The Bohemia scenes saw the cast let loose with a wild variety of costumes and, hilariously, a whole series of guest accounts appearing on screen with footage of goats, ducks and other farmyard animals, creating a busy scenario for the party (and a more benign counterpoint to the image of the Bear that attacked Antigonus). Autolycus’s music drove this scene, with the cast dancing joyfully in their own windows and creating something of a party atmosphere. The sheep-shearing felt appropriately chaotic, with the ludicrously disguised characters mingling with similarly bizarrely dressed shepherds, and created an effective contrast with the more sober Sicilia scenes.
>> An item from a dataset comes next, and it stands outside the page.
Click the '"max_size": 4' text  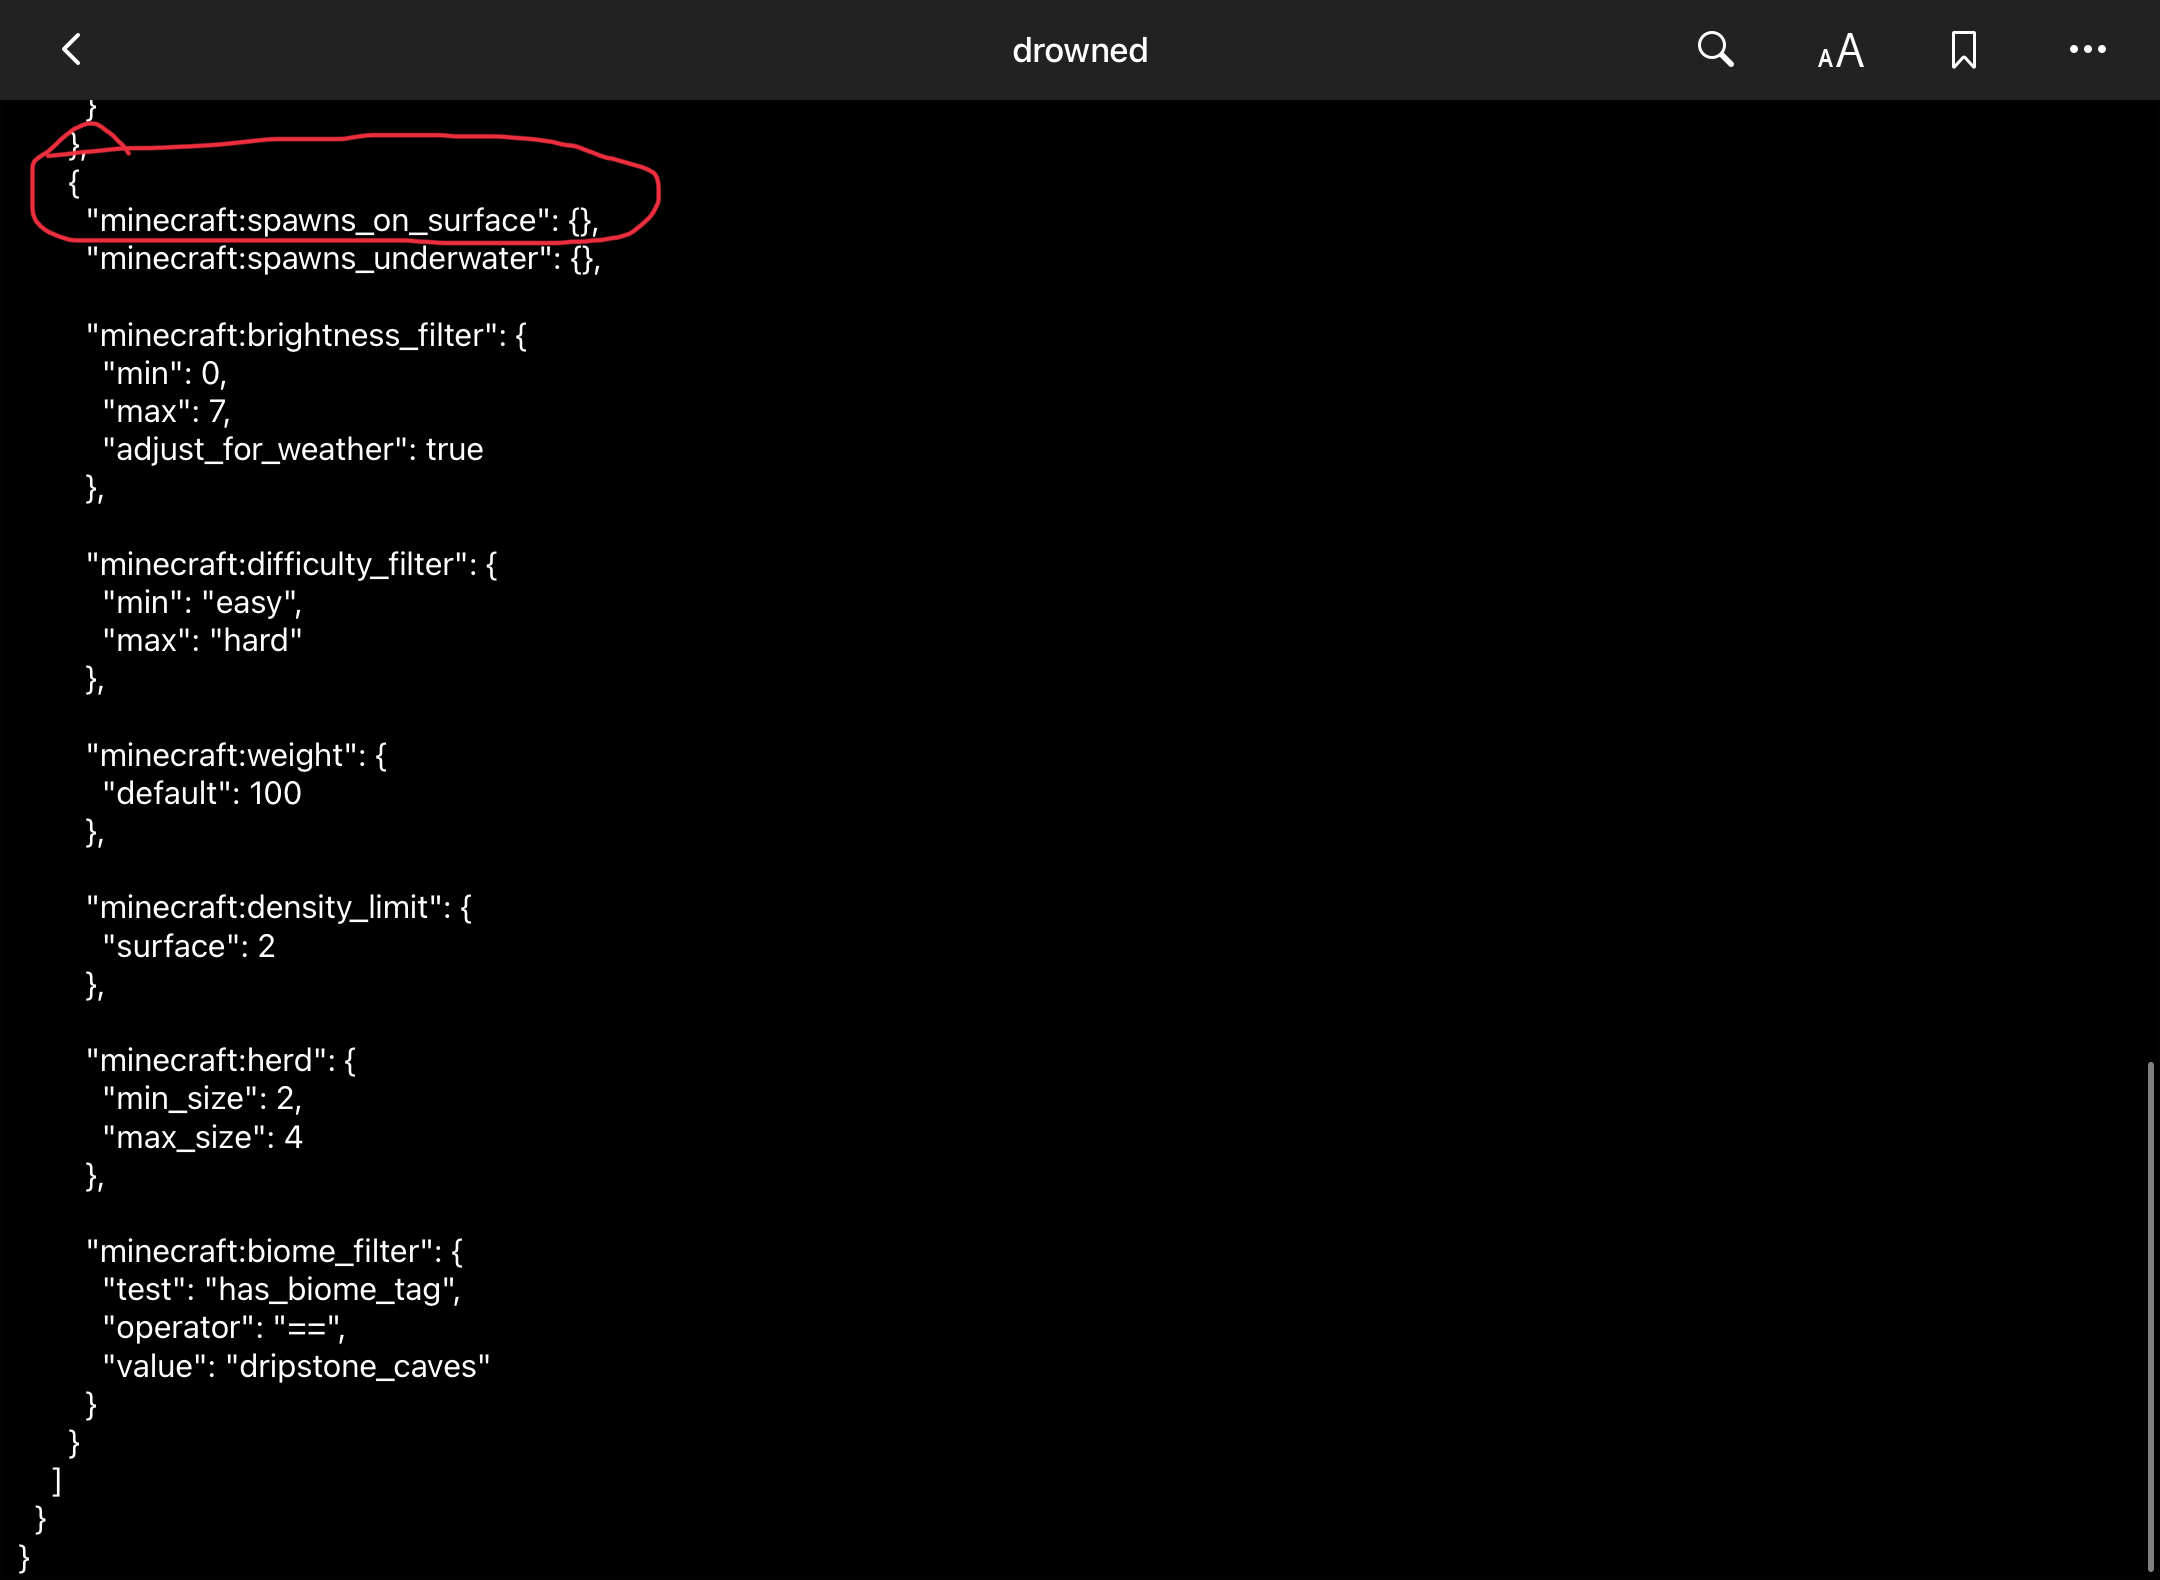coord(202,1137)
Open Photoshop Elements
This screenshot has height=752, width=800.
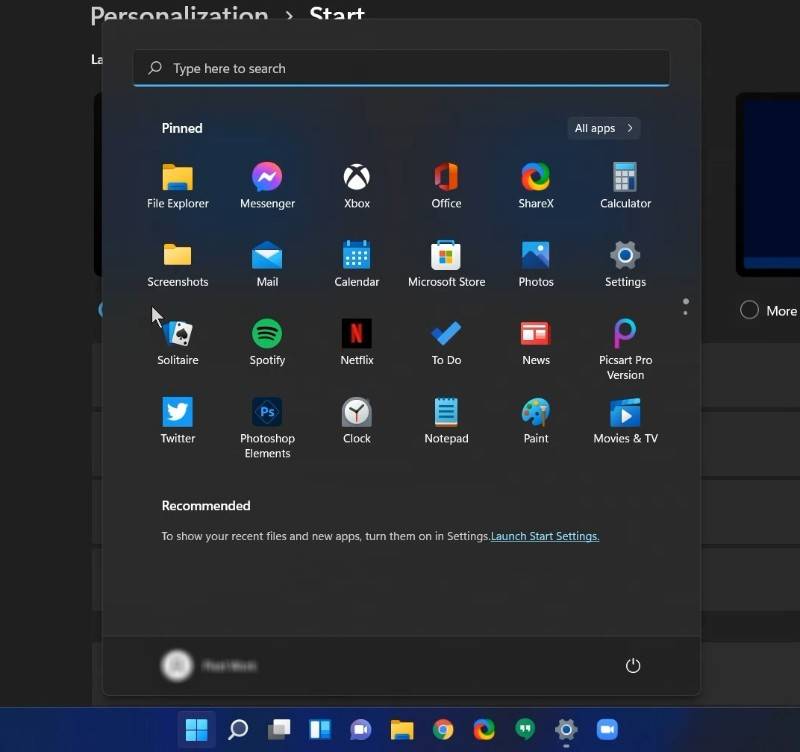coord(267,415)
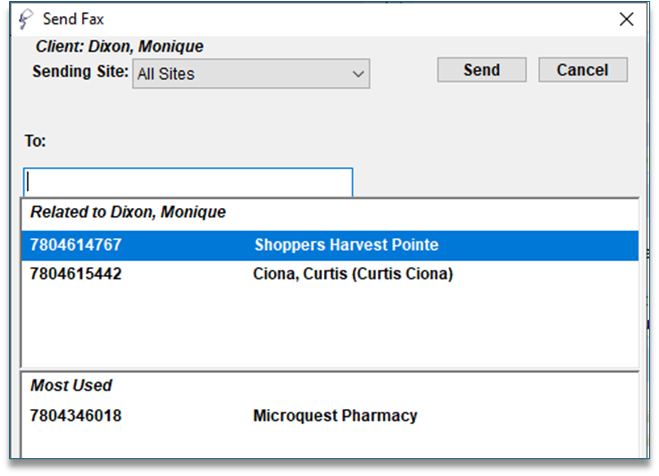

One of the interesting elements of the Show Must Go Online project is that, in its commitment to a reading of a relatively full text, its interpretive innovation comes in how it illustrates the text, rather than how it changes or adapts; this was, for instance, the first Winter’s Tale I’ve seen in some time that has ended with Leontes’ last line and an Exeunt, rather than bringing Mamillius back on or in some other way complicating the ending. As such, this was a rare Winter’s Tale to buy into the act of grace at the end of the play, to accept the miracle of Hermione’s resurrection and effect a reconciliation that promised some kind of happiness and forgiveness for the family at the play’s heart. In some ways, this acceptance of a miracle from nothing might mimic the magic of the Show Must Go Online‘s project to create theatre from the rawest of materials at a time when theatre can seem impossible, and it’s a fitting note of hope for a project that has done so much to create hope.